**Available data**
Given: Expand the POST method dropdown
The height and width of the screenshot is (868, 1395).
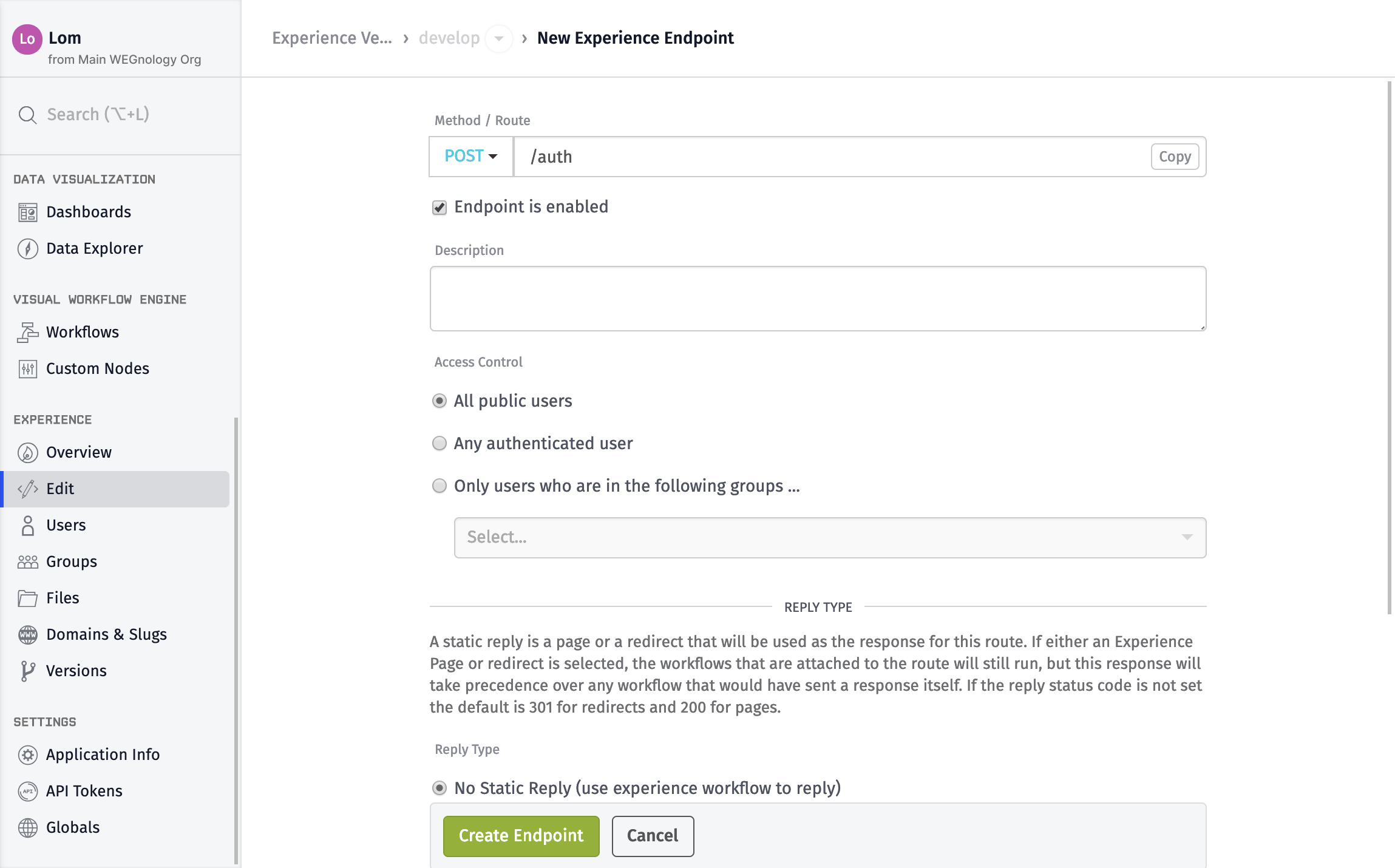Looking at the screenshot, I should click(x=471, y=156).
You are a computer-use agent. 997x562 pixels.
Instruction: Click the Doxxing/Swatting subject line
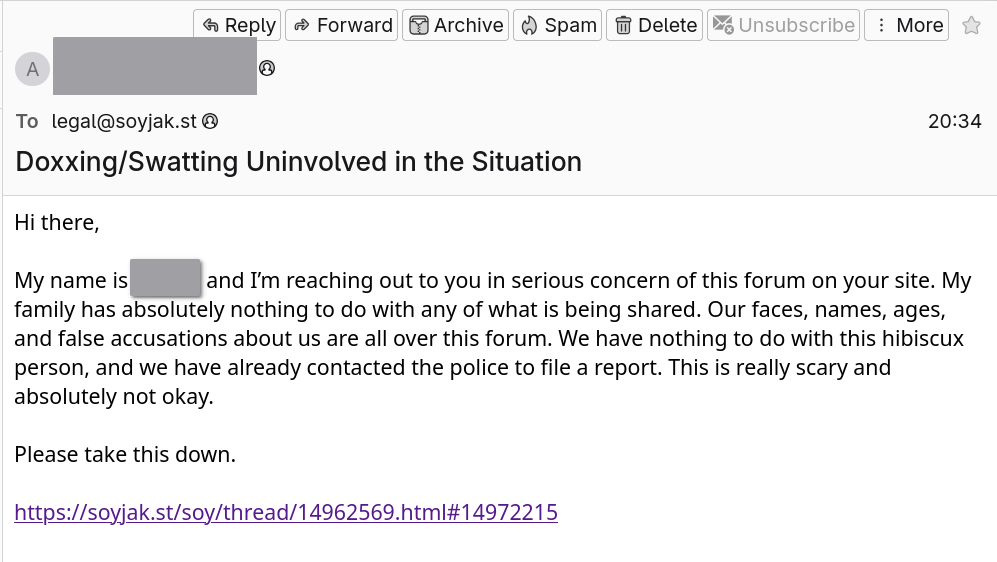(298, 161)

==

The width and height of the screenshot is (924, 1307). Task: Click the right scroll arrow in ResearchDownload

**Aim**
Pick out and copy every line of the records above that contains the string "width". Case counts.

**Result of the exercise**
The height and width of the screenshot is (868, 1395).
The width and height of the screenshot is (924, 1307). Task: Click the right scroll arrow in ResearchDownload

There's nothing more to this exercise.